**Work item**
You are to retype exactly the line with "Open the 文件(F) menu" and every line after it in the entries below.

(Collected data entries)
══════

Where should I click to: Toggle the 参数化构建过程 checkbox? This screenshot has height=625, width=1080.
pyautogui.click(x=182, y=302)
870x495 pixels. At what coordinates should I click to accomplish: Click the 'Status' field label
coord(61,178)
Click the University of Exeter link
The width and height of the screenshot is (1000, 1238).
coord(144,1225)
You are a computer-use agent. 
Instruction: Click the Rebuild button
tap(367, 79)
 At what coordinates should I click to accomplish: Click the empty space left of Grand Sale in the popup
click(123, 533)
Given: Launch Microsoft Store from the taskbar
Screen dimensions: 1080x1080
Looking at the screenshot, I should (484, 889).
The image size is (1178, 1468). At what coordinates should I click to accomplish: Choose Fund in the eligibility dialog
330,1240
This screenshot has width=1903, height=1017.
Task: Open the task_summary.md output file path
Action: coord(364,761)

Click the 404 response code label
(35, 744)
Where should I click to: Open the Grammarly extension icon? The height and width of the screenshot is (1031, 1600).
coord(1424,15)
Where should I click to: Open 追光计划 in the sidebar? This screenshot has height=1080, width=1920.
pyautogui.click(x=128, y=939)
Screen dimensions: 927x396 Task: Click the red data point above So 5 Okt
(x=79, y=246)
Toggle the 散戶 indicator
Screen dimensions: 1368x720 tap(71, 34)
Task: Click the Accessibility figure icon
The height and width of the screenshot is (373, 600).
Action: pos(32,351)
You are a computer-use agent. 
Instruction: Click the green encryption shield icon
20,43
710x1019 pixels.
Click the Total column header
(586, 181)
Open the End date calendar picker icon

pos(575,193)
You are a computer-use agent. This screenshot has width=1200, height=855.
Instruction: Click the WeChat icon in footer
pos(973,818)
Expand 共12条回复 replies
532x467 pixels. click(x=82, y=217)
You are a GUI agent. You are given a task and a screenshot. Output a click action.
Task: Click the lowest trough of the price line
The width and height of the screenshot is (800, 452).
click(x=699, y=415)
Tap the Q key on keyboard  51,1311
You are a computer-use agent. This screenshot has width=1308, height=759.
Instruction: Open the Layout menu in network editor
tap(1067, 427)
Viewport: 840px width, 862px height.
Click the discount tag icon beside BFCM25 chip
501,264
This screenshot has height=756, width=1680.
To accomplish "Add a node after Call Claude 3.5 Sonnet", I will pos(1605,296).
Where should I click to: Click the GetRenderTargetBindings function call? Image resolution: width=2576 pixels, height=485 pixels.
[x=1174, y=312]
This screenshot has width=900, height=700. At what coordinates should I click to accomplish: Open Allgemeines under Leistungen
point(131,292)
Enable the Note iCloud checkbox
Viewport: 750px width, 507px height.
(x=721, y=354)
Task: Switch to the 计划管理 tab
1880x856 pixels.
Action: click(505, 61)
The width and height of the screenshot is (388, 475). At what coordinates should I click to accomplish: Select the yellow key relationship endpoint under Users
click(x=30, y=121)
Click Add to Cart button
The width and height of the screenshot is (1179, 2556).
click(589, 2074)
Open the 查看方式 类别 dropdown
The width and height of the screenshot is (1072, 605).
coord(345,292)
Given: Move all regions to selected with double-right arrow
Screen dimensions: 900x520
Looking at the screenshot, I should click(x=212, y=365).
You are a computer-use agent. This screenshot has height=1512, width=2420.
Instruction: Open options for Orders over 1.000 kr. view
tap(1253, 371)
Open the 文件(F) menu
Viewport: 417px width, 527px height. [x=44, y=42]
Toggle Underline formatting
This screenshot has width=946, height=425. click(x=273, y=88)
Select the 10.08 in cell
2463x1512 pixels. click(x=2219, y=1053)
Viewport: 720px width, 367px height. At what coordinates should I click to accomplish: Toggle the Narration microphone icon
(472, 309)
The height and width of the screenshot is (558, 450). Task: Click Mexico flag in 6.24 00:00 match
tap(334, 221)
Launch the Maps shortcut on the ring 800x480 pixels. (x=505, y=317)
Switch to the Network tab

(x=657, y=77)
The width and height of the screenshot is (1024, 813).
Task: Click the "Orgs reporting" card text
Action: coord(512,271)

══════

**Your solution**
Open the 文件(F) menu
Viewport: 417px width, 527px height. [x=44, y=42]
Toggle Underline formatting
This screenshot has width=946, height=425. click(x=273, y=88)
Select the 10.08 in cell
2463x1512 pixels. click(x=2219, y=1053)
Viewport: 720px width, 367px height. At what coordinates should I click to accomplish: Toggle the Narration microphone icon
(472, 309)
The height and width of the screenshot is (558, 450). Task: Click Mexico flag in 6.24 00:00 match
tap(334, 221)
Launch the Maps shortcut on the ring 800x480 pixels. (x=505, y=317)
Switch to the Network tab

(x=657, y=77)
The width and height of the screenshot is (1024, 813).
Task: Click the "Orgs reporting" card text
Action: coord(512,271)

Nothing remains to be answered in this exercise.